«Le pont sur la Drina», Ivo Andrić

Dans les confins de la Bosnie, Višegrad, est une ville paisible où se côtoie musulmans et chrétiens réunis par un destin unique. La bourgade traversée par la Drina sera le théâtre de cette œuvre écrite en 1945 par l’auteur slovaque Ivo Andric. Ahmet Pacha, grand vizir de la Turquie ottomane et originaire de la région, il décide de bâtir un pont dans sa ville natale. Son ascension dans la hiérarchie ottomane ne lui a pas fait oublier d’où il venait. Quelques années auparavant, le vizir qui était âgé de dix ans faisait office d’impôt sur le sang. Un impôt dont s’acquittaient tous les peuples chrétiens vivant sous la domination du sérail stambouliote.

Pour achever cette tâche et rendre hommage à sa Bosnie natale, le vizir envoya un certain Abidaga. Celui-ci se hâta alors de martyriser la population de Višegrad. Il leurs imposa de travailler sans paiement, d’assurer la garde du matériel durant l’hiver période ou les travaux sont suspendus et exploitera leurs chevaux, bétails et récoltes contre leur gré. Les autochtones finirent par se lasser de ce traitement et commencèrent à voir dans le pont la raison de leur malheur. La résistance se forma rapidement et les actions de sabotage furent leurs armes. Abidaga se met alors à chercher le responsable, voyant en Radisav le Serbe l’ennemi numéro un de ses projets, il l’élimina de manière atroce devant la population de la ville.

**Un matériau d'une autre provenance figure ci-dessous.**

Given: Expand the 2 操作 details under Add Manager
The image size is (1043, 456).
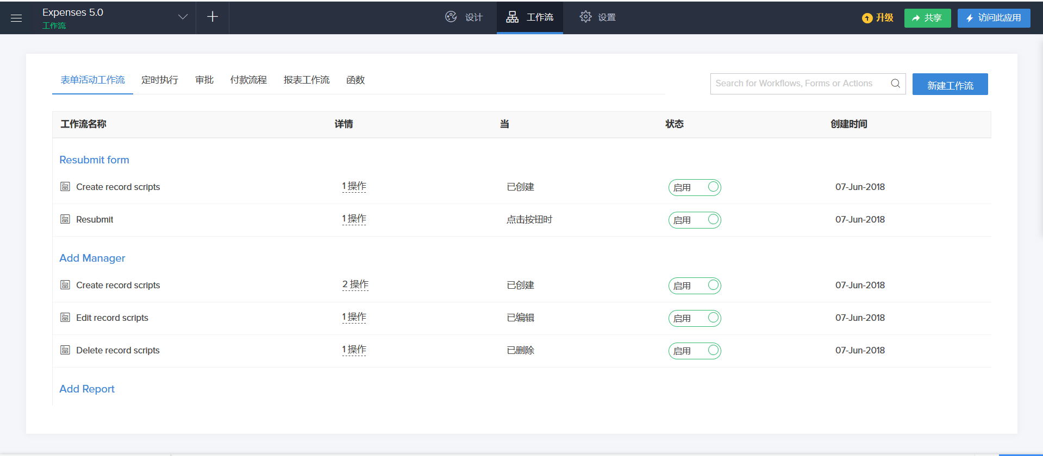Looking at the screenshot, I should pyautogui.click(x=355, y=284).
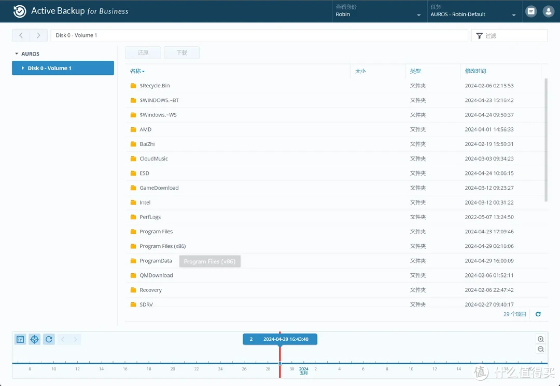The height and width of the screenshot is (386, 560).
Task: Navigate forward with right arrow button
Action: 38,35
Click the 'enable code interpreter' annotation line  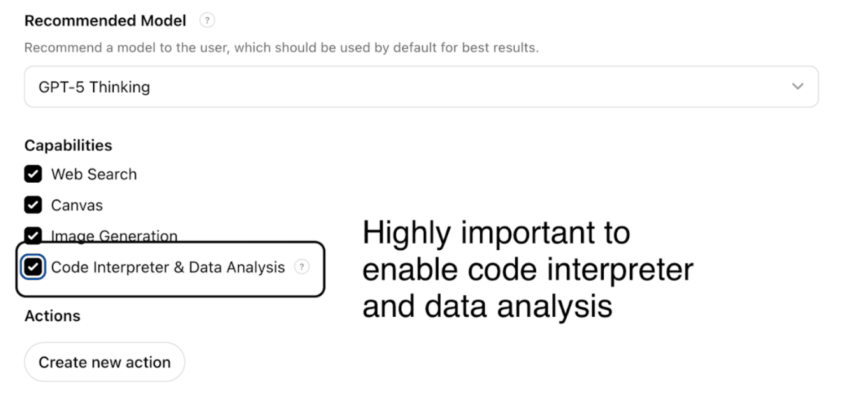click(527, 270)
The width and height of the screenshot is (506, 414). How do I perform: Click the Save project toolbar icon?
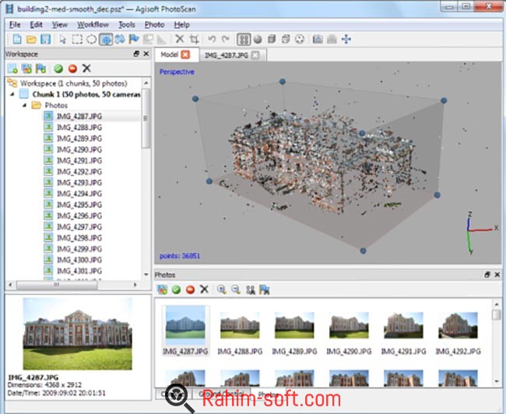pyautogui.click(x=45, y=39)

L’histoire ne s’arrêtera pas là, le bruit des agissements d’Abidaga s’étendit alors jusqu’à atteindre les oreilles du vizir qui s’empressa de demander des comptes avant d’exiler le fauteur et sa famille en prenant soin de le dépouiller de sa fortune amassée malhonnêtement.

Le second homme envoyé par le Vizir fera oublier aux populations son prédécesseur. Arif bey était un homme souriant et d’apparence joviale, le personnage était aussi sévère quand il s’agissait d’un manquement par l’un de ses subordonnés, mais sa sévérité se traduisait avec gentillesse. Dans sa suite il ramena des maitres de boiserie, de pierreries et de marbre. Les ouvriers étaient tous payés et les locaux y voyaient une aubaine pour amasser quelques pièces. Quelques mois plus tard, les échafaudages donnaient lieu aux véritables dessins du Vizir, un caravansérail et une hostellerie seraient construits près du pont pour assurer le gite aux voyageurs et commerçants. Le pont pour sa part serait une œuvre architecturale tant en robustesse qu’en beauté. Višegrad et son pont seront les théâtres de quatre siècles d’histoire d’émigration, de conflits, et de basculement.

Ivo nous raconte cette histoire qui est un peu la sienne, lui le natif bosniaque d’origine croate et partisan serbe. La ressemblance entre l’auteur et le pont est frappante, les deux ont basculé d’un côté puis dans l’autre. Leurs choix étaient dictés par les moires.

Les premières pages du livre sont susceptibles de nous enivrer, tant les descriptions de la Drina y sont détaillées. La rivière sera personnifiée, embellie de métaphores et trompée d’une allégorie dont seul le prix Nobel 1961 en connait la résonance. #LESADIQ

Mon avis de lecteur,

Les fondements du vivre ensemble commencent par dresser des ponts entre les différentes communautés. Le Pont sur la Drina en est un. Grâce à lui le vizir a créé sans le savoir une opportunité pour qu’un rapprochement entre les musulmans et les chrétiens de Višegrad s’établisse. Toutefois, la folie humaine l’a remporté, la Drina et son diadème en seront témoins. Les Bulgares, les Autrichiens, les Ottomans, les Albanais, les Serbes et les Croates tous se sont acharnés pour donner à la Drina un spectacle sanguinaire.

Vint alors le regard d’Andric qui a essayé de réparer le pont avec son encre. La date de l’écriture de ce roman n’est pas anodine, 1945, année qui a marqué la fin de la plus grande folie humaine. Le pont sur la Drina est espoir pour tous ses Européens qui désirent rebâtir un pont qui les mènera vers le vivre ensemble.